What to work on: Copy the items below without any change, from the very first line through the line containing "point(1316,250)". Stop after that line.

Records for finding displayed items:
#####

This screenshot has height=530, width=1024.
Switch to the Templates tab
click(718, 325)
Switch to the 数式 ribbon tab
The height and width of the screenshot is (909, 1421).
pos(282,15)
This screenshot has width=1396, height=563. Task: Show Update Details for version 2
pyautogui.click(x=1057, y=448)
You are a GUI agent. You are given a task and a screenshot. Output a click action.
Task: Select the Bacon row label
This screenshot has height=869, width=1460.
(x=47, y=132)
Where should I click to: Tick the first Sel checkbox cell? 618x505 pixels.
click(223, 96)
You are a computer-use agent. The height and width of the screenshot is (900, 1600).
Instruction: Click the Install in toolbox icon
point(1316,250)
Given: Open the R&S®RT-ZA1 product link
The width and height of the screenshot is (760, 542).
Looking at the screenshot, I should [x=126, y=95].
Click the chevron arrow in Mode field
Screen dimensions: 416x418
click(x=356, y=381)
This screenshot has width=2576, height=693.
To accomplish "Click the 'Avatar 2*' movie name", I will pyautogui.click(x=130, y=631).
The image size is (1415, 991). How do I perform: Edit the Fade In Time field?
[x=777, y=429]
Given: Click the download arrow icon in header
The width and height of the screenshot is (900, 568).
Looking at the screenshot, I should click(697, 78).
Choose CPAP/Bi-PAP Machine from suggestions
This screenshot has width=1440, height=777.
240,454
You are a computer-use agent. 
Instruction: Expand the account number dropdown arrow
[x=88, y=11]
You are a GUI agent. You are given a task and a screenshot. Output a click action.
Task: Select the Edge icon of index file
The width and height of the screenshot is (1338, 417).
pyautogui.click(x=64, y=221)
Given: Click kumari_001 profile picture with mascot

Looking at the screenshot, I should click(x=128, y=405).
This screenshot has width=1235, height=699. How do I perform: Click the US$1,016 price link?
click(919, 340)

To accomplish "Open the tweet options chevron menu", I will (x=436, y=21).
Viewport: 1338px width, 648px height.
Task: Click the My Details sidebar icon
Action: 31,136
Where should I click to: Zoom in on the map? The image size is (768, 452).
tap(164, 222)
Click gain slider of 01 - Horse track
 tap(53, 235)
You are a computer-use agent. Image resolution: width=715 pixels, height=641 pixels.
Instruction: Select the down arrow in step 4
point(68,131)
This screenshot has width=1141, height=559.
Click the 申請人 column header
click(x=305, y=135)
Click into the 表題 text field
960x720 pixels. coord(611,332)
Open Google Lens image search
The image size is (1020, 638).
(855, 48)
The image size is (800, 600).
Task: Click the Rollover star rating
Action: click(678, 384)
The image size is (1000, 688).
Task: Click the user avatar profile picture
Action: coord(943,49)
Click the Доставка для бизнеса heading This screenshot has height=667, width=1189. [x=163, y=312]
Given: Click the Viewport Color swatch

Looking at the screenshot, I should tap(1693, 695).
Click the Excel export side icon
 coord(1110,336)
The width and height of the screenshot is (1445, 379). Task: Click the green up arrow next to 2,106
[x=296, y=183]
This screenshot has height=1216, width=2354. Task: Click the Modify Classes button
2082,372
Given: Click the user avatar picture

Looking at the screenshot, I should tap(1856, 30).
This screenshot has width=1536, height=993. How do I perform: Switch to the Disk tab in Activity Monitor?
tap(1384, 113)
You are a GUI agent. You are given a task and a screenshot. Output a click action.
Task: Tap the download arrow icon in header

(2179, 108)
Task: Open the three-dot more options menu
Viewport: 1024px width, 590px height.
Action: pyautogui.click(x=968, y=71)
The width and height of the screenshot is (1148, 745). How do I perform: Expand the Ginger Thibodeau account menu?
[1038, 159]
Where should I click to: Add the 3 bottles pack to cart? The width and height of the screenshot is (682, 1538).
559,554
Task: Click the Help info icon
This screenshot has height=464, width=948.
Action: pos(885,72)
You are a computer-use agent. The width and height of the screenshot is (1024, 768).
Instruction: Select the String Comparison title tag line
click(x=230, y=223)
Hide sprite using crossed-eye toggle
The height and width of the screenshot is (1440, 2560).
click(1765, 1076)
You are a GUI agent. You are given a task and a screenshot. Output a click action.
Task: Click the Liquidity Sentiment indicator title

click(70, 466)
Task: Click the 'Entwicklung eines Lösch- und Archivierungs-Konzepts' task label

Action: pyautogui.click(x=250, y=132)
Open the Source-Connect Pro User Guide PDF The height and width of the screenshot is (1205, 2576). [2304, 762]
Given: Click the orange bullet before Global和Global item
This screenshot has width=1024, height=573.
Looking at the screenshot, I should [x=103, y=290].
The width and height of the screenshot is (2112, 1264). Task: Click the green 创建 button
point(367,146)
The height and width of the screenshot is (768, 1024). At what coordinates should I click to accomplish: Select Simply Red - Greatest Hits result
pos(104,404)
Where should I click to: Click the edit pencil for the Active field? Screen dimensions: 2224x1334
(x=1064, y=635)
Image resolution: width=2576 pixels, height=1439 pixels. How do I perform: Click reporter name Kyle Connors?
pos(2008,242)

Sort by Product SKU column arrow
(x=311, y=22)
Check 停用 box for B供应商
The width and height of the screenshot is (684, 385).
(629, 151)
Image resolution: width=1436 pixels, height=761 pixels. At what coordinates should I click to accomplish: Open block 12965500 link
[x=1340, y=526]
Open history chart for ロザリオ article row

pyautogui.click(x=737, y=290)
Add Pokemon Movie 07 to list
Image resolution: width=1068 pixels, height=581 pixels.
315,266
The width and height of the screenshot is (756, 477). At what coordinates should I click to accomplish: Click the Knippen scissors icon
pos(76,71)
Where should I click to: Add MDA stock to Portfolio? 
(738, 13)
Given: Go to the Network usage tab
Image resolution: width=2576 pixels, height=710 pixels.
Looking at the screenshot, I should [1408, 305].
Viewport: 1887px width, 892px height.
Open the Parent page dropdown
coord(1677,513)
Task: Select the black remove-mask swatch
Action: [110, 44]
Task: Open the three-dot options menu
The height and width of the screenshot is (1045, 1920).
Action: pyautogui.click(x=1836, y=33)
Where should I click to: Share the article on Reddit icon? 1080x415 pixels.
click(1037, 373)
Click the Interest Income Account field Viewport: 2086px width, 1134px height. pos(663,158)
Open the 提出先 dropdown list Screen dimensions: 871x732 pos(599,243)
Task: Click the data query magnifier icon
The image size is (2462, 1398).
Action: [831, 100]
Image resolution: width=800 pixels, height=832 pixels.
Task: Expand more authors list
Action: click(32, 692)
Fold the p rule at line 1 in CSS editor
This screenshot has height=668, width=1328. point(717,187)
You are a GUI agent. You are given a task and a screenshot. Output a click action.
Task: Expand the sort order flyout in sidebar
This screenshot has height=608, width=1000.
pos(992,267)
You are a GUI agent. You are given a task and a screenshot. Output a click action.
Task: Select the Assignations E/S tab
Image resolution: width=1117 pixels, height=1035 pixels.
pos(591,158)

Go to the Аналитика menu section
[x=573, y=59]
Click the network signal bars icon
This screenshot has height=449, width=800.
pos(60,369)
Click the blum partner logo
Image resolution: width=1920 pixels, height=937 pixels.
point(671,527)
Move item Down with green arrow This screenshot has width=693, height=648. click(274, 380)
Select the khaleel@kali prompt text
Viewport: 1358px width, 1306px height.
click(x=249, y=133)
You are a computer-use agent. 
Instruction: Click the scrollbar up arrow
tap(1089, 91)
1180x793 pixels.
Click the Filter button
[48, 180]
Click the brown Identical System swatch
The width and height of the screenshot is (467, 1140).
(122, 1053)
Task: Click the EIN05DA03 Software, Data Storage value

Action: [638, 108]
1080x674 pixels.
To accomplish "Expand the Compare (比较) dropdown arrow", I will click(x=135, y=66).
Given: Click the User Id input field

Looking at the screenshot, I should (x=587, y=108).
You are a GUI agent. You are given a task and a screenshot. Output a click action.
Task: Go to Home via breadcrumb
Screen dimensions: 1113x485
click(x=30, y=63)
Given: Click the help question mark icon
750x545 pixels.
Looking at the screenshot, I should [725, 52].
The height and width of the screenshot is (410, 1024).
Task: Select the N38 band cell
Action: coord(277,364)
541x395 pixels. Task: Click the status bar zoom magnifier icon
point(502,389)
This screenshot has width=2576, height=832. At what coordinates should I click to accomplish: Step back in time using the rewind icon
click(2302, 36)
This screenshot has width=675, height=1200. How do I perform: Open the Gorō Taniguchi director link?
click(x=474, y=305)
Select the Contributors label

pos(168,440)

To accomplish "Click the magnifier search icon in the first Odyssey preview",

#####

Response:
This screenshot has height=530, width=1024.
Switch to the Templates tab
click(718, 325)
Switch to the 数式 ribbon tab
The height and width of the screenshot is (909, 1421).
pos(282,15)
This screenshot has width=1396, height=563. Task: Show Update Details for version 2
pyautogui.click(x=1057, y=448)
You are a GUI agent. You are given a task and a screenshot. Output a click action.
Task: Select the Bacon row label
This screenshot has height=869, width=1460.
(x=47, y=132)
Where should I click to: Tick the first Sel checkbox cell? 618x505 pixels.
click(223, 96)
You are a computer-use agent. The height and width of the screenshot is (900, 1600).
Instruction: Click the Install in toolbox icon
point(1316,250)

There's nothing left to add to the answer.